Based on the identified introgression bins (n = 51) from LJP or EP into TIBP-E (possible direct or indirect introgression), first we computed haplotype frequencies and removed bins if the haplotype frequencies were lower than 5% in all pig populations. This resulted in 252 and 356 haplotypes retained for possible indirect and direct introgression, respectively, for downstream analysis. Then, we calculated the K–L divergence based on haplotype frequencies in the regions of possible direct or indirect introgression between EP and Chinese indigenous pig populations and performed t-distributed stochastic neighbour embedding (t-SNE) based on haplotype frequencies to measure the distance between pig populations.

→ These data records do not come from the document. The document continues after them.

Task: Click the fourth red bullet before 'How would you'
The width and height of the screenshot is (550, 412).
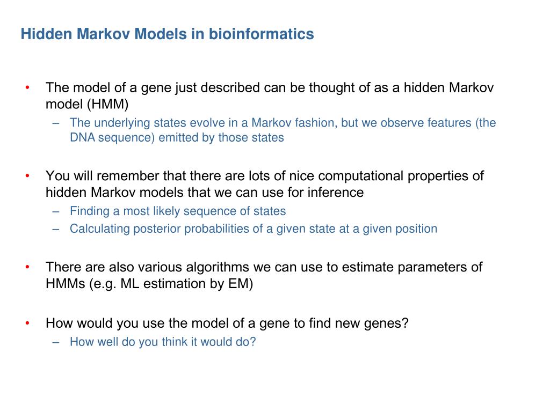Action: pos(27,323)
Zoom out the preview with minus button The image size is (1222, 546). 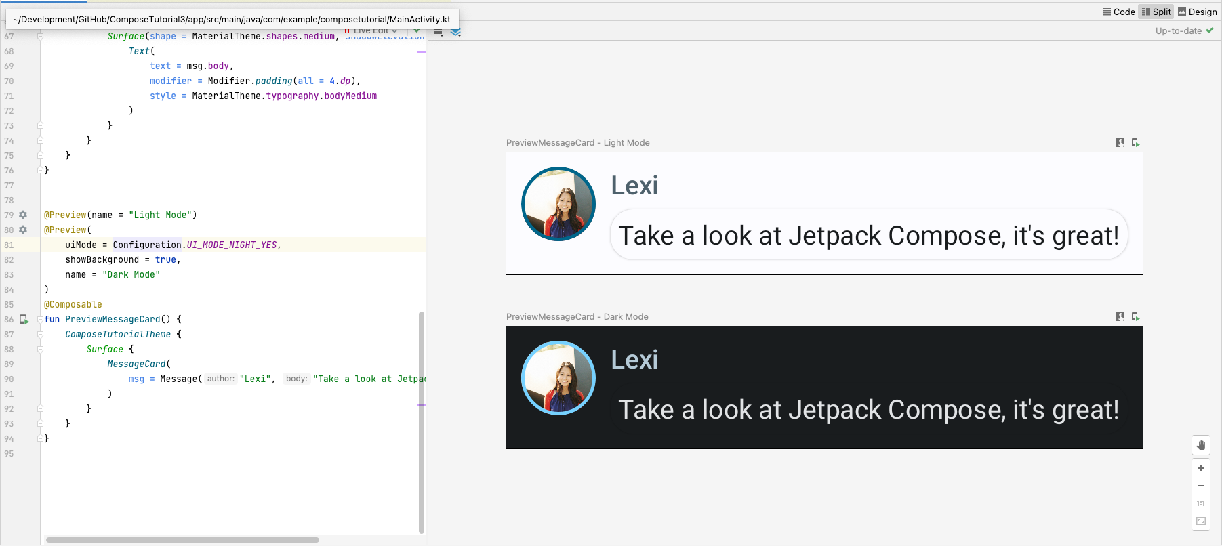(x=1201, y=486)
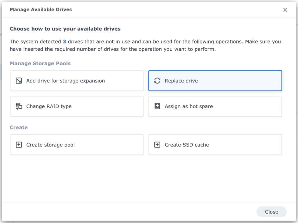Click the Replace drive refresh icon
The height and width of the screenshot is (223, 298).
(157, 81)
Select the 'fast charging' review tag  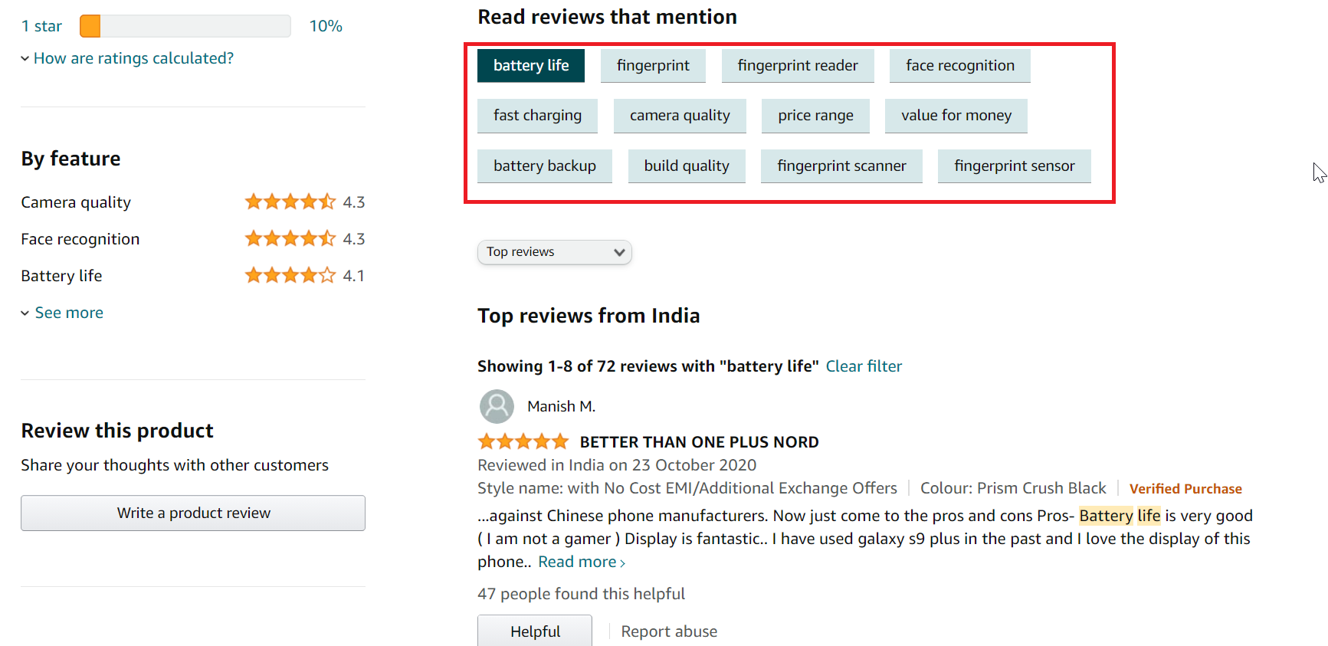click(x=537, y=116)
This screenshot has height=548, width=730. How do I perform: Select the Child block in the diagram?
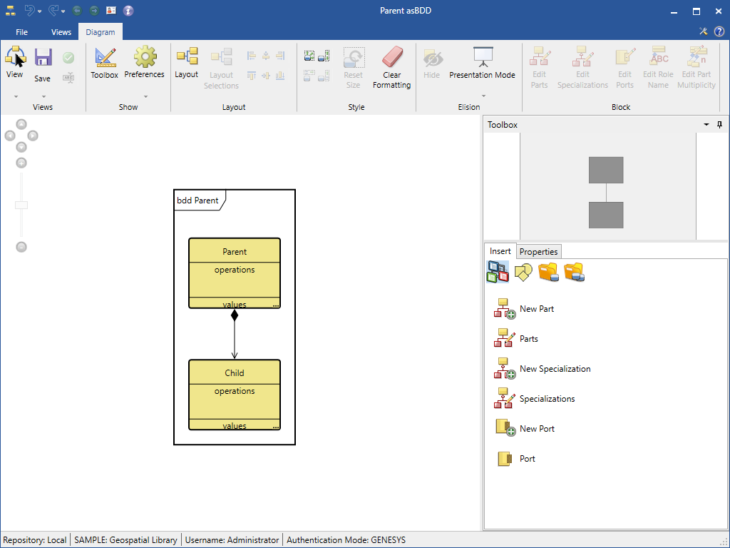pos(234,373)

The Euclidean distance was computed using the t-SNE results between EP and SWCDP, LJP, NCDP, and TIBP-E. Using the TreeMix (v1.13) software, a maximum-likelihood tree was constructed based on SNPs in all regions of possible direct or indirect introgression [36]. To compare genetic differences in possible direct or indirect EP introgression into TIBP-E, we computed the genome-wide fixation index (Fst) at each SNP within the 51 bins that were identified between TIBP-E and EP, between LJP and EP, or between TIBP-E and LJP using VCFtools (v0.1.16) [35, 37].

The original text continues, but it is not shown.